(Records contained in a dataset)
════════════════════

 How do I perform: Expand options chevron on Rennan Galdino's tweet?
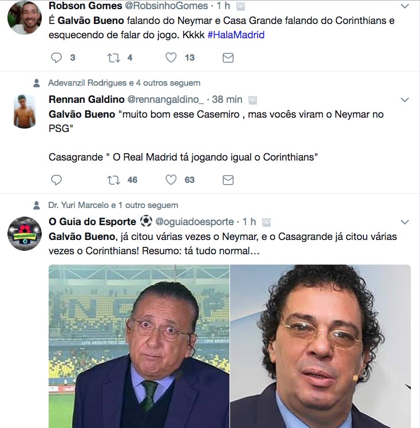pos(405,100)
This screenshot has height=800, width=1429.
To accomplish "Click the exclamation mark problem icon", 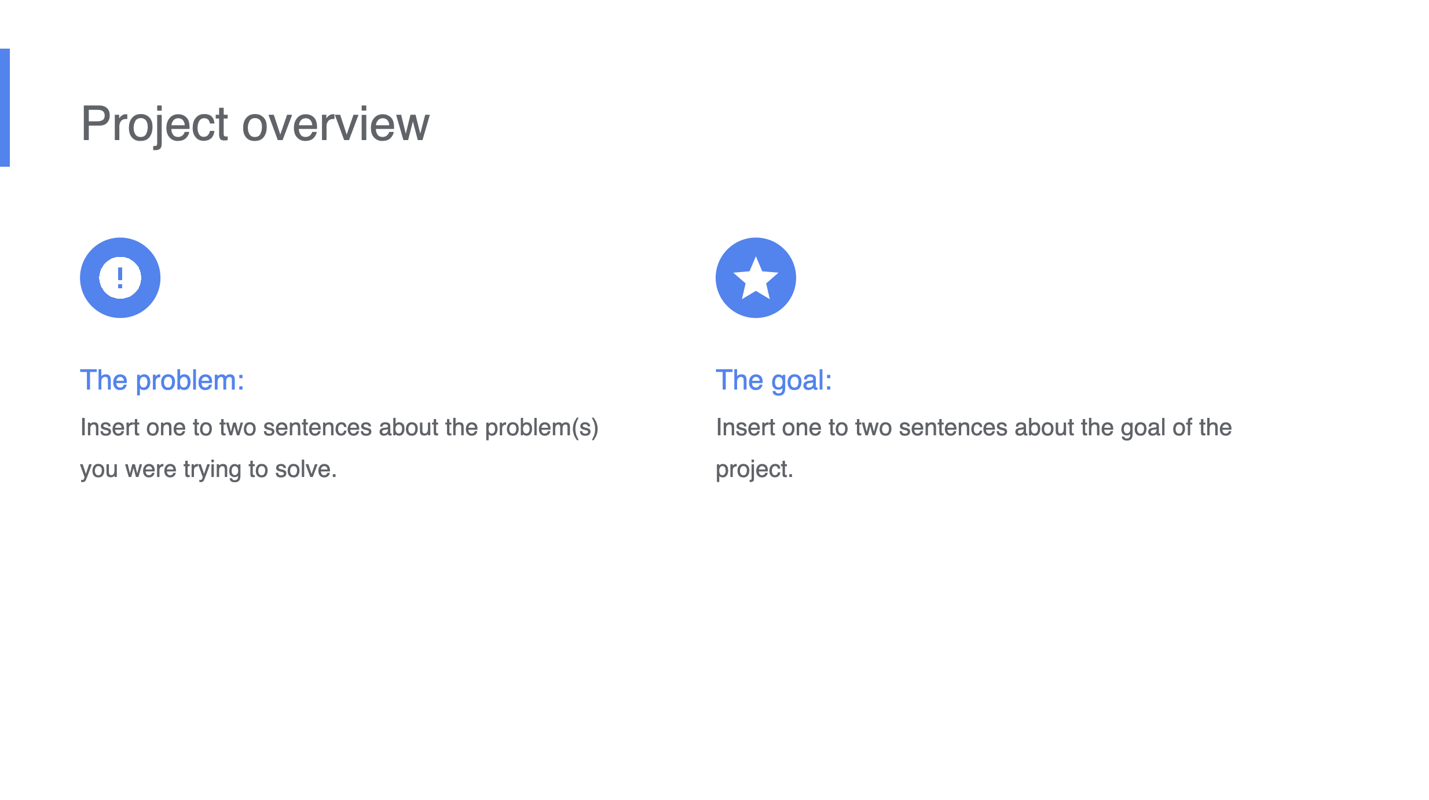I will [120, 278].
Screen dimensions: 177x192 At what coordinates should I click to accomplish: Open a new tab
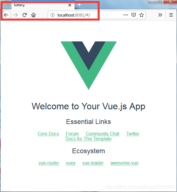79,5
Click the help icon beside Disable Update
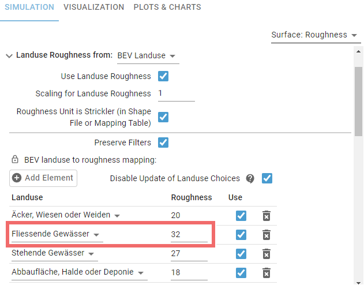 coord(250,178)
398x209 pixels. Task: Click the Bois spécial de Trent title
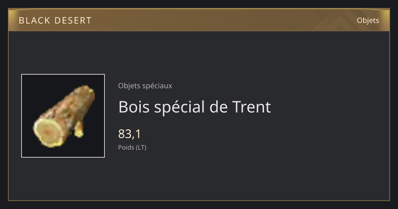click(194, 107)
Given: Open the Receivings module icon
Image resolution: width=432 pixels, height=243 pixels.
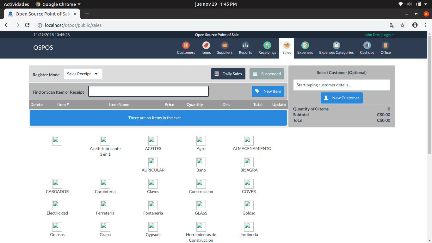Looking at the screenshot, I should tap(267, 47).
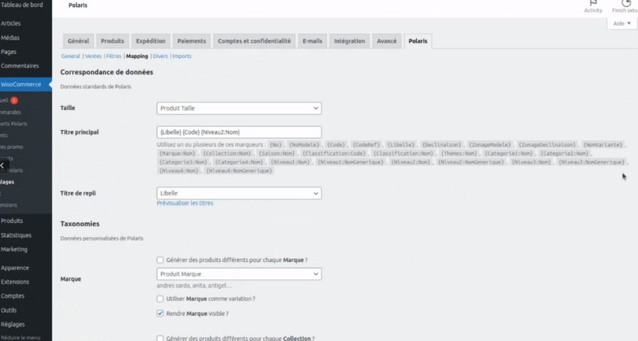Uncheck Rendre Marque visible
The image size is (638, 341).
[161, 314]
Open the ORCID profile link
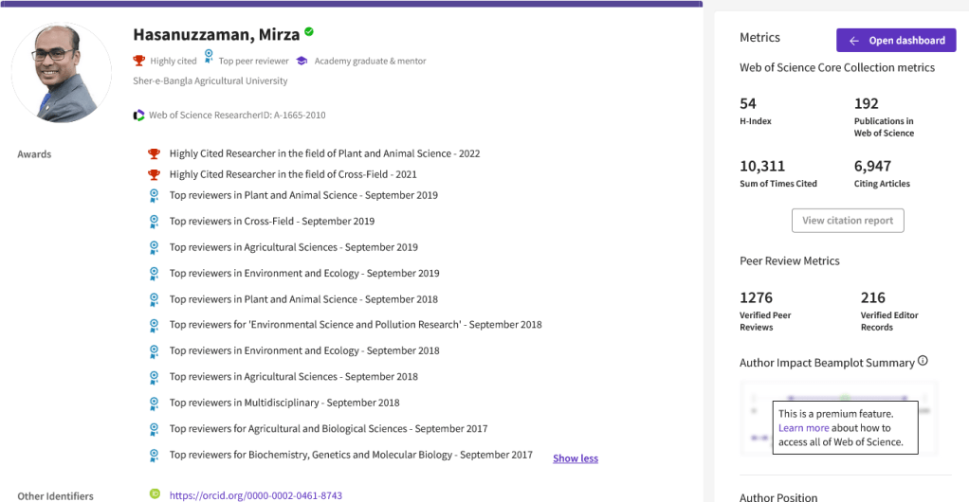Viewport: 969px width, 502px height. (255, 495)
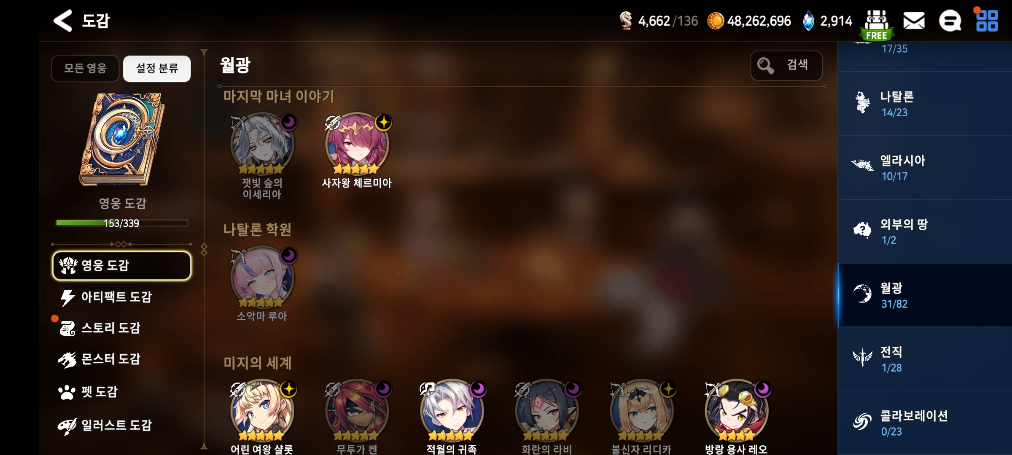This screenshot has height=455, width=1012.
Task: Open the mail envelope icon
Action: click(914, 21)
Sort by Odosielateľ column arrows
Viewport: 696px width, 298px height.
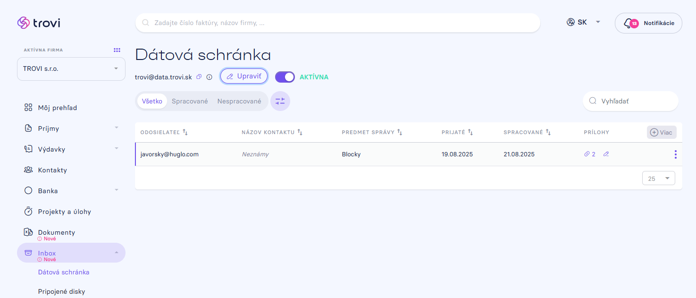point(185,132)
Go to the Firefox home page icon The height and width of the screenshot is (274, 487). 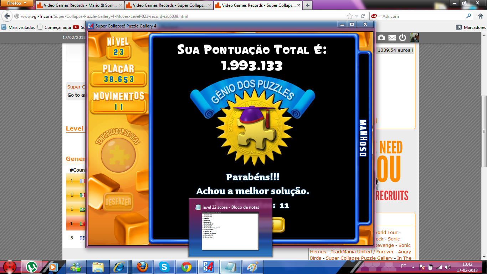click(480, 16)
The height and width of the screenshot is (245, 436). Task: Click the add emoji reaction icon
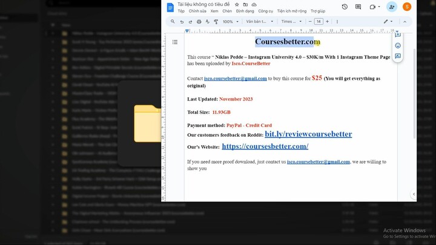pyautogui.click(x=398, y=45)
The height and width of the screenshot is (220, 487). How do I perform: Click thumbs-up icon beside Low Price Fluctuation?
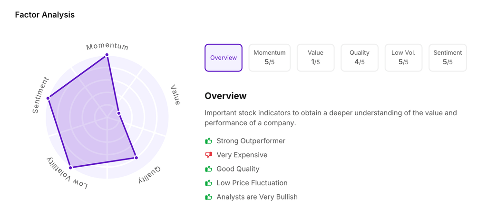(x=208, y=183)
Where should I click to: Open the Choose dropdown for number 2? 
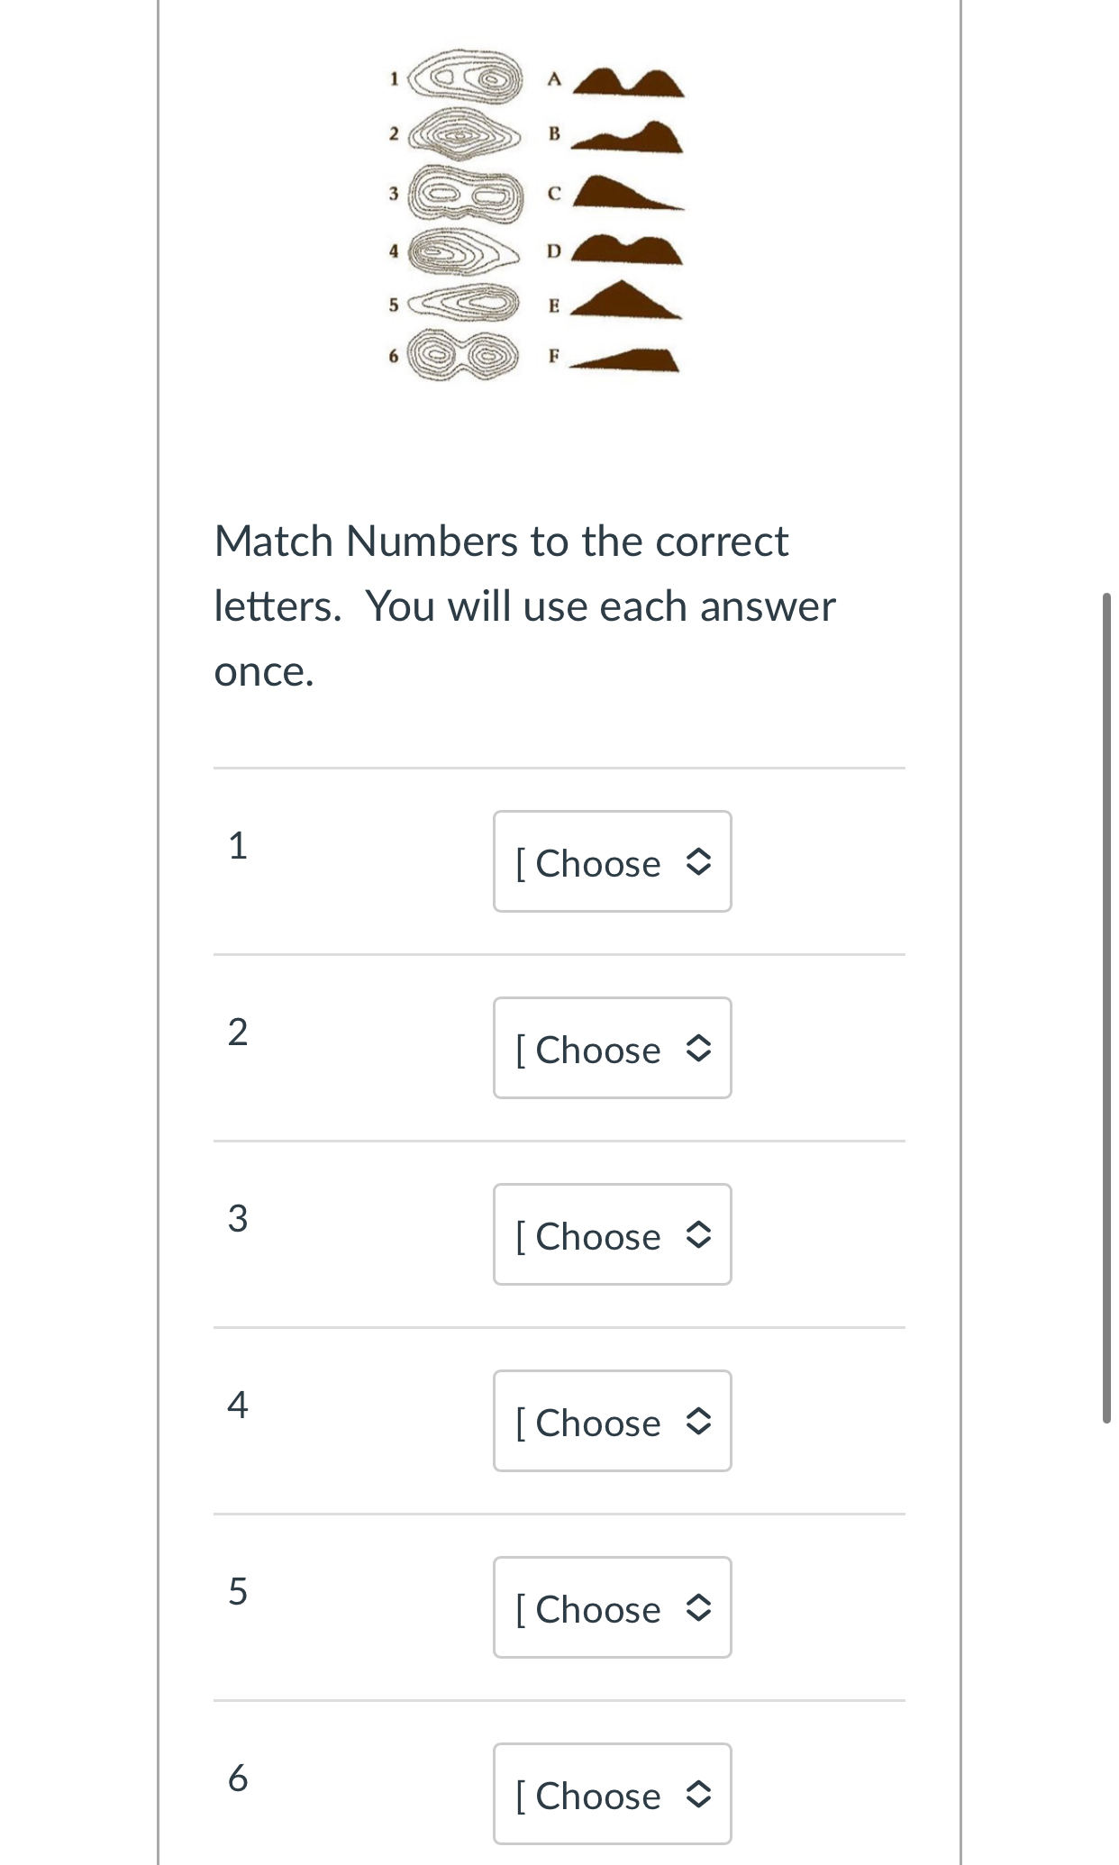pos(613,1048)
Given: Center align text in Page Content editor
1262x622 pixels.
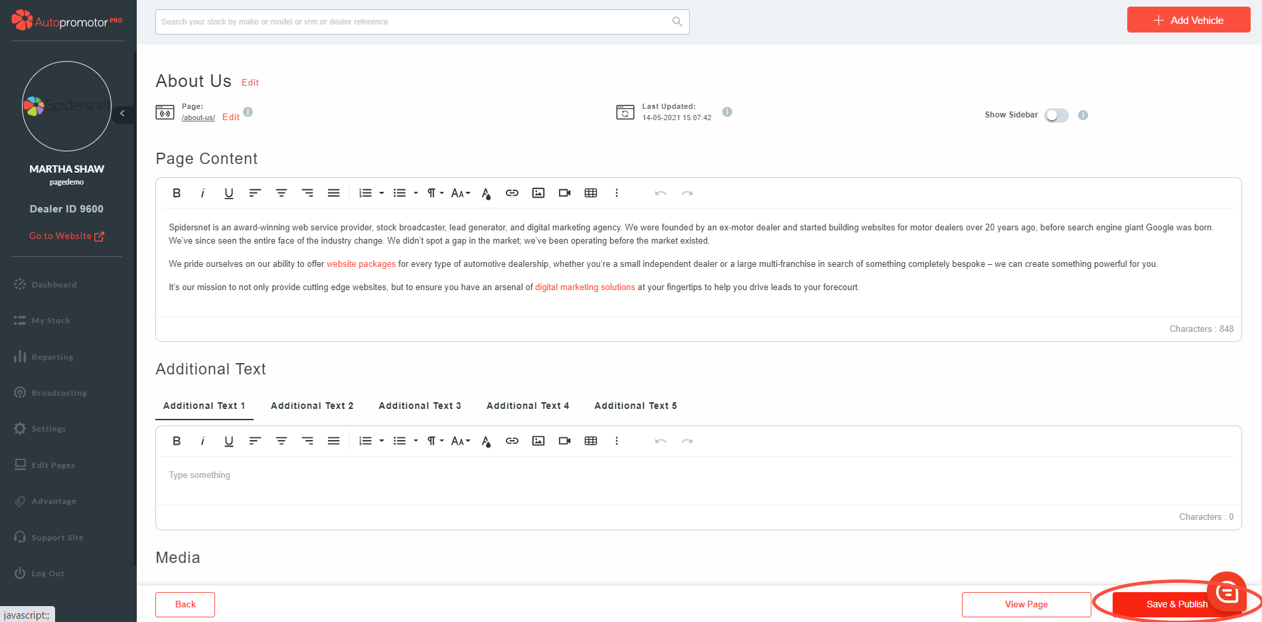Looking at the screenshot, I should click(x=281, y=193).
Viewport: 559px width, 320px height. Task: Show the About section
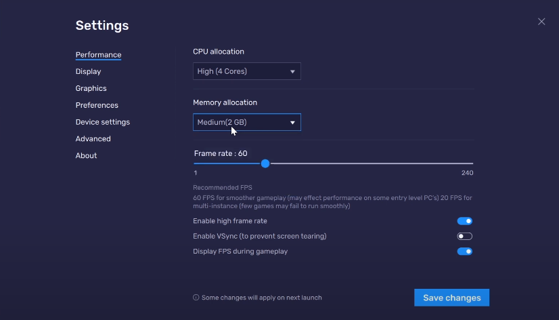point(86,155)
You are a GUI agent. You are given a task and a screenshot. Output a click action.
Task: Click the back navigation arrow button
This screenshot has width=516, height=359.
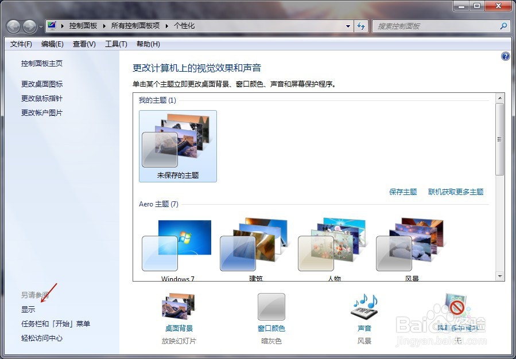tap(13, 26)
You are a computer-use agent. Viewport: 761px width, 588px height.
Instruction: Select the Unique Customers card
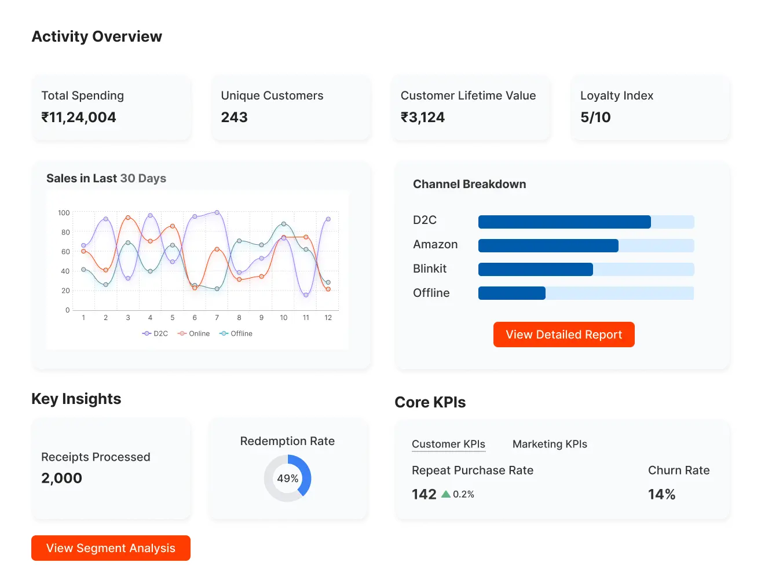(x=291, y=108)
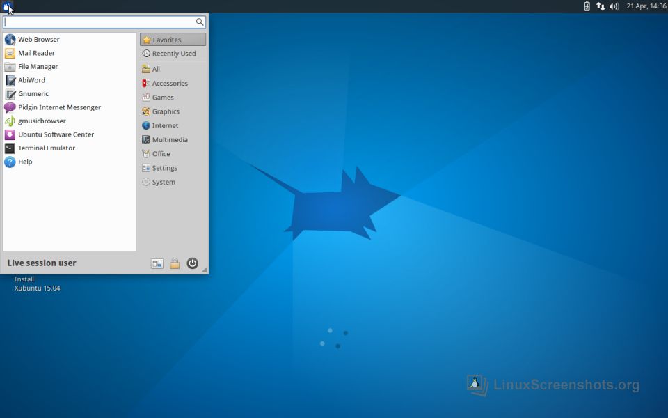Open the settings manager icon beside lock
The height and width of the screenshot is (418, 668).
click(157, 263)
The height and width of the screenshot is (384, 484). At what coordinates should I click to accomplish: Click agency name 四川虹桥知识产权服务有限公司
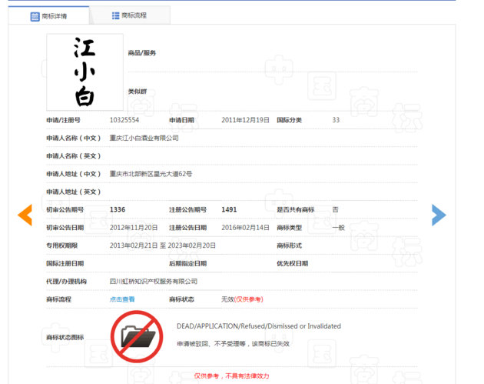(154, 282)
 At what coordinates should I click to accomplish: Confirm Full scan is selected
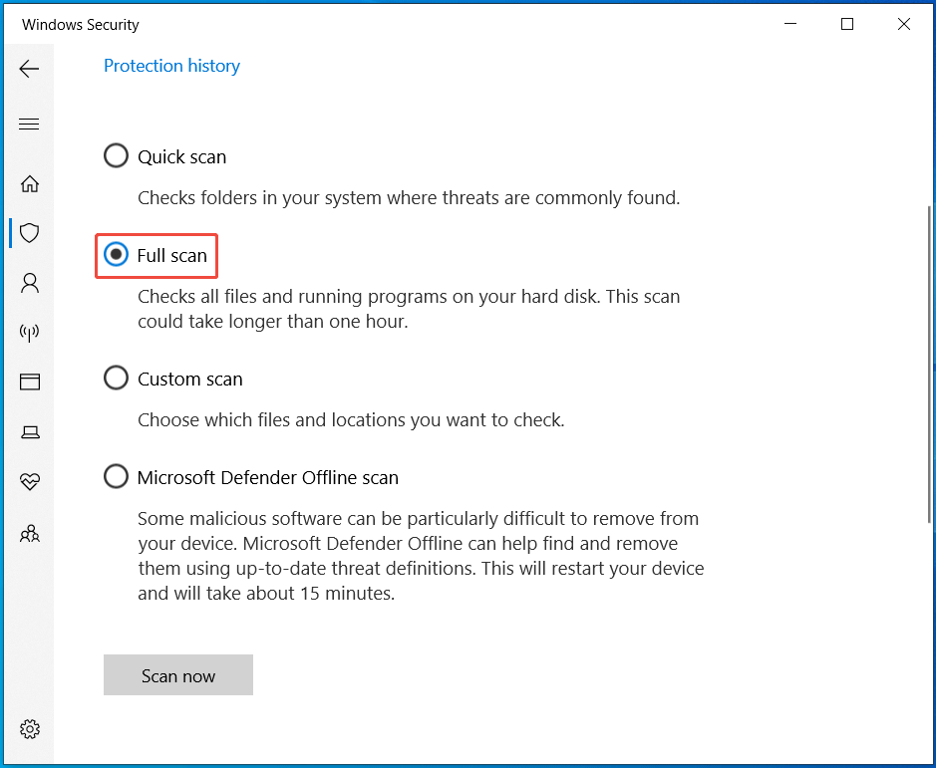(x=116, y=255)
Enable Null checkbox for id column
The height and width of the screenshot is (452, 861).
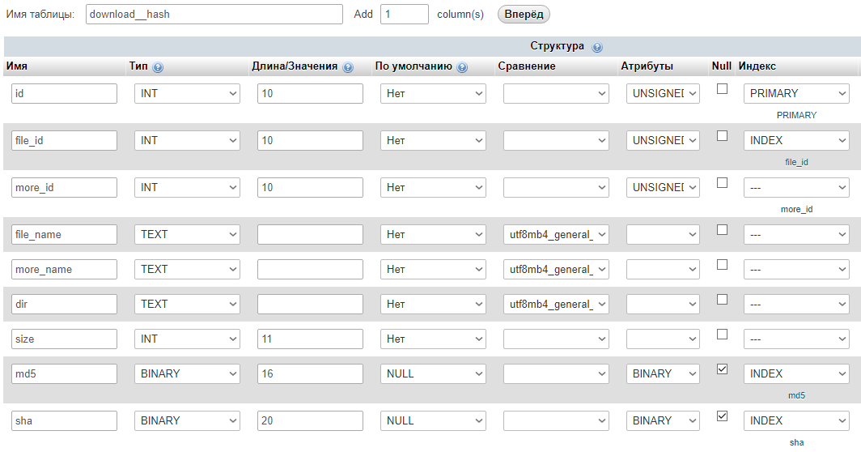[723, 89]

════════════════════

Assigned task | Could you reproduce exactly, and only, the lines from the one containing "Enable Null checkbox for id column" through the end of the records above, both included, while leaving out the pictures?

Solution |
Enable Null checkbox for id column
The height and width of the screenshot is (452, 861).
[723, 89]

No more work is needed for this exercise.